The Judge found the five guilty of “trespass” in an April 18 bench trial. The five were among ten who had attempted to deliver a citizens’ indictment to the base commander and personnel for ongoing war crimes being perpetrated with weaponized Reaper drones over Afghanistan.
Noting that the October 5 defendants weren’t disobeying the law, but rather seeking to enforce international law, defendant Jim Clune told Judge Jokl, “We have no need to work at cross purposes here. Law is a wonderful instrument when it safeguards and promotes life, and it should be used for that purpose.”
A sixth defendant, Martha Hennessey, a New York City Catholic Worker, was found not guilty in absentia.
The October 5 action is one of a half dozen such initiatives at Hancock by Upstate Drone Action, a grassroots group opposing Reaper war crimes.
Those found guilty:
Jim Clune of Binghamton, Brian Hynes of the Bronx, Ed Kinane of Syracuse, Julienne Oldfield of Syracuse, and Mark Scibilia-Carver of Trumansburg.

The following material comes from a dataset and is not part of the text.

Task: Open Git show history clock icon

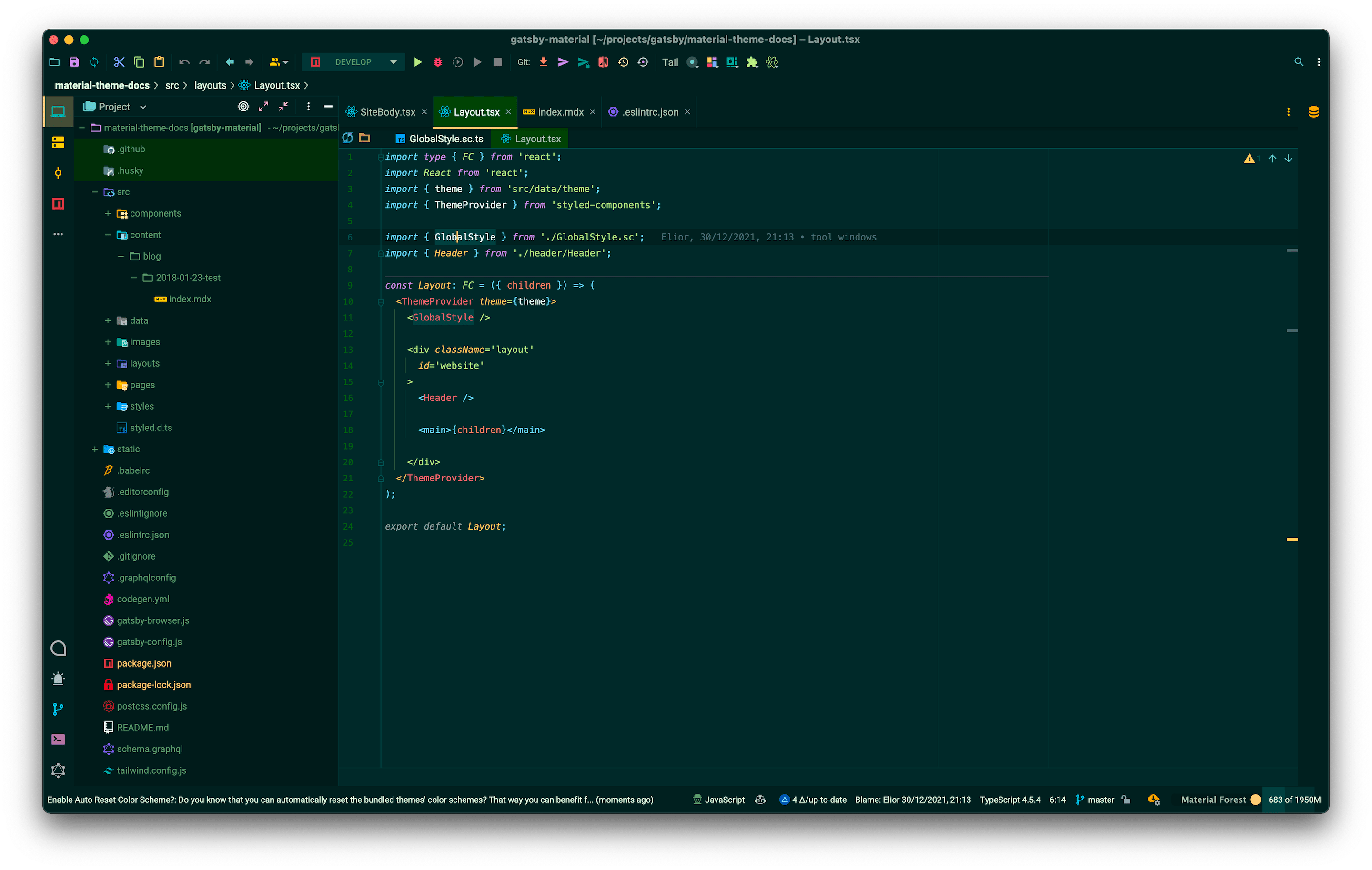Action: 623,62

Statement from drone resister Ed Kinane dated April 24, 2013:
While my remarks this evening are pre-sentencing, they are also post-verdict. So I feel a need to comment on your verdict of last Thursday evening. But first I do want to express my appreciation to you, Judgge Jokl, for, last Thursday evening, being attentive, for listening, for doing nothing to obstruct our defense. The recently deceased Constitutional scholar Ronald Dworkin once argued that a citizen has a (quote) “moral responsibility…not only to form convictions of one’s own, but to express these to others, out of respect and concern for them, and out of a compelling desire that truth be known, justice served, and the good secured.”* (unquote). I would argue that judges are also citizens and have similar responsibilities. I would further argue that while judges – indeed all citizens -- have a “moral responsibility” to express our convictions for the sake of justice and for the common good, we also all have the responsibility to act on them. Acting on our convictions is exactly what the ten of us did at Hancock air base last October 5.

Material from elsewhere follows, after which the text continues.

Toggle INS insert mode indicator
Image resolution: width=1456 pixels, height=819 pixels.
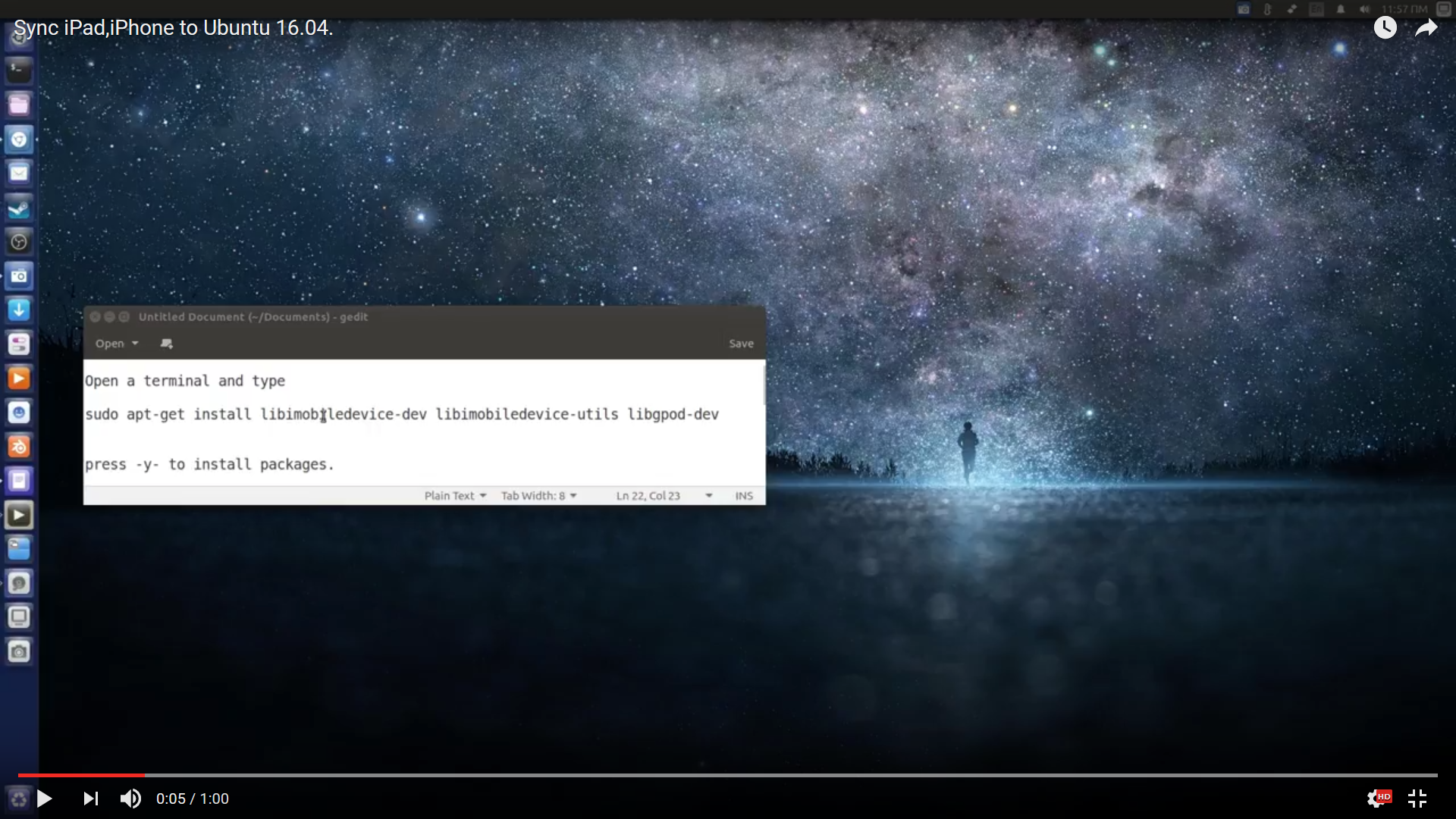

If PL 140.05, the trespass statute under which you found the five of us guilty, were the highest law of our land, I would have only certain qualms about accepting whatever legal maximum prison sentence you might impose. (I’m not even going to comment on this court’s custom of levying fines, as I can see no link whatsoever between such punitive actions and justice. Similarly, incidentally,can I see any link between this court’s penchant for promiscuously issuing orders of protection and anyone’s safety.)
Sir, you and I both know that PL 140.05, is not the highest law of our land. According to Article Six of the U.S. Constitution, International law trumps both local and federal law. You surely have sworn to uphold that Constitution. So it’s likely you have studied the U.S. Constitution and Constitutional law. But since memory can be rusty, let me read aloud Article 6: This Constitution, and the Laws of the United States which shall be made in Pursuance thereof; and all Treaties made, or which shall be made, under the Authority of the United States, shall be the supreme Law of the Land; and the Judges in every State shall be bound thereby, any Thing in the Constitution or Laws of any State to the contrary notwithstanding. I believe that in finding us guilty you chose to ignore Article 6 and you chose to ignore International Law. While I hold the U.S. Constitution and International Law in high esteem, I consider neither sacrosanct. Far higher in my mind is Ronald Dworkin’s standard of the common good and the standard of justice. And by those standards I believe your verdict last Thursday evening failed
Thank you.
Ed Kinane
*Ronald Dworkin, “The Coming Battles Over Free Speech,”The New York Review, June 11, 1992. (Cited by David Cole, page 6 of the May 9, 2013 NYRB.)